2) Okay, now set that hypothetical aside and say that they *do* end  up getting the warrant, and they come to the house with a bunch of drug  dogs and what not to do a search. Except the catch is, the grower  randomly decided to retire from his operation a few days before and has  cleaned EVERYTHING illegal out of the house. Would that be it? Or would  they still take them in for questioning? (say for this one that they  don't have strong evidence, such as the suspect making a deal on tape,  or anything like that)

3) Now say that there are other people who lived with the suspect.  Housemates.. renters, etc. But they were not home during the time of the  search. Would the authorities be looking to question them even though  they found nothing? Or would the case be dropped upon not finding  anything?

I realize the hypotheticals in question 2 and 3 depend somewhat on what  it would take to get the warrant itself. But for my story to work I  really need there to be a warrant and then for the case to be dropped  upon not finding anything. So I'm just trying to see what the realities  of a situation like this would be. I know a lot about what happens in a  drug bust where they FIND drugs, but I don't know anyone who has  narrowly escaped one.

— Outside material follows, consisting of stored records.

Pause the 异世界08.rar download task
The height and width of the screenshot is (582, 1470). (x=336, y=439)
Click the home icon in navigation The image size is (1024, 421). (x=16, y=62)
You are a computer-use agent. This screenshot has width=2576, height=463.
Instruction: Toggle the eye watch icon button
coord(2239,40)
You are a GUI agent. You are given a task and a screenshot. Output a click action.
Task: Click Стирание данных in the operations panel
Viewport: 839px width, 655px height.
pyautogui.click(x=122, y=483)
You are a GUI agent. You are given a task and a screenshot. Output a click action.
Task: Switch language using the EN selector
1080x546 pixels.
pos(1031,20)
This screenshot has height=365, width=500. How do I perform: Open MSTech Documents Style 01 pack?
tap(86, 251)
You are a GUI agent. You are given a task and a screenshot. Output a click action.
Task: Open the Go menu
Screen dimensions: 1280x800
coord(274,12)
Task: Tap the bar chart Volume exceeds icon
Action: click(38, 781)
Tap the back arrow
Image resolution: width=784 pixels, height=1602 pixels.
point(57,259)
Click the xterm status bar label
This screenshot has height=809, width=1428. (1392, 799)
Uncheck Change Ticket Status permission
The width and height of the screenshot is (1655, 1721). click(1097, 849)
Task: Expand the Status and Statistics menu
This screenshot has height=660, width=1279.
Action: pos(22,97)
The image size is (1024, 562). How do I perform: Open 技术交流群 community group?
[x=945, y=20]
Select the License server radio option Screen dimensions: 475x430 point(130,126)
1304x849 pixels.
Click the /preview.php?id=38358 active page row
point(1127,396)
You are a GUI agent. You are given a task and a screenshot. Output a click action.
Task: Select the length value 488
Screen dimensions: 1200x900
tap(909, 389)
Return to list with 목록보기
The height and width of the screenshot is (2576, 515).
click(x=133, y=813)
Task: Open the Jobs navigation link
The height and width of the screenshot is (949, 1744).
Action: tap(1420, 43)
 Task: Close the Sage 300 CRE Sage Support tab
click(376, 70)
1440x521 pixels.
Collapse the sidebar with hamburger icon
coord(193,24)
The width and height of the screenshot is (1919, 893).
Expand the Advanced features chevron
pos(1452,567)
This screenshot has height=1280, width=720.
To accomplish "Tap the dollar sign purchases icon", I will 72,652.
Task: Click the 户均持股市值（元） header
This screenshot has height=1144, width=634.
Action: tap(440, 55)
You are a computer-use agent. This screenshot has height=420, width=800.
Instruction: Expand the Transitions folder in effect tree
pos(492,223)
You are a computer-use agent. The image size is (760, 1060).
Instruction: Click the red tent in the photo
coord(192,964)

Thanks for any info you can provide!


----------



## Bloggsworth (Mar 10, 2012)

One would need to know in which country your story is set as the rules will be different in different countries. For instance, in America you would need probable cause, in the UK I think reasonable suspicion, but the exact differnce and weight of evidence between the two I don't know. This may give you some guidance http://www.legislation.gov.uk/ukpga/1984/60/contents


----------



## C.M. Aaron (Mar 11, 2012)

In any advanced democracy the police probably need more than rumors to get a warrant. An eyewitness submitting a sworn, written statement would probably be enough to get a warrant. For two and three, the police could go either way. They might drop the investigation or they might persist, it just depends on how the stars aligned that day. The decision really could be almost random. Do the police have better leads in other cases, or is this case the best case they have despite the lack of evidence so far? How obsessed are the police on this suspect? If they really want to get this guy, they might continue to investigate. If they don't care about the suspect, they might drop their investigation.  One thing that government officials really hate is to be embarrassed. If the police were to raid a place but find no evidence, and the press learned about it, how would the lead investigator react to the embarrassment? Would he drop the case and put as much distance between himself and the embarrassment as possible? Or would he persist in the hope that he could eventually prove that he had been right all along? Different policemen will answer that question different ways, so you can tell your story anyway you want. So long as you develope your characters properly, any response will be credible.


----------



## Ditch (Mar 11, 2012)

1.  An actual search warrant is the end result of often a long and expensive surveillance and investigation. Police will know that a home is dealing drugs but need hard evidence such as an amount that would indicate not only the possession, but the intent to distribute drugs. For example, a bag of weed is possession, a pound of bagged up weed is intent to distribute, a much stiffer charge. After spending a lot of time watching the traffic go in and out, they want to be certain that the drugs are there. In real life, they will have the warrant typed up with the names and addresses only needing the date filled in and a judge to sign it. They will often stake out the premises for weeks, even disguised as a telephone repair truck and watch. Repeat offenders are know, so they will wait for one who is on parole or probation to make a visit (buy), then pull that person over when they leave. They will then threaten to send them to prison by having their probation revoked unless they agree to make a buy, using marked bills or a wire or both. Once this buy is made and the snitch tells them he saw (whatever amount of drugs), a judge will sign the warrant and they will kick the door in.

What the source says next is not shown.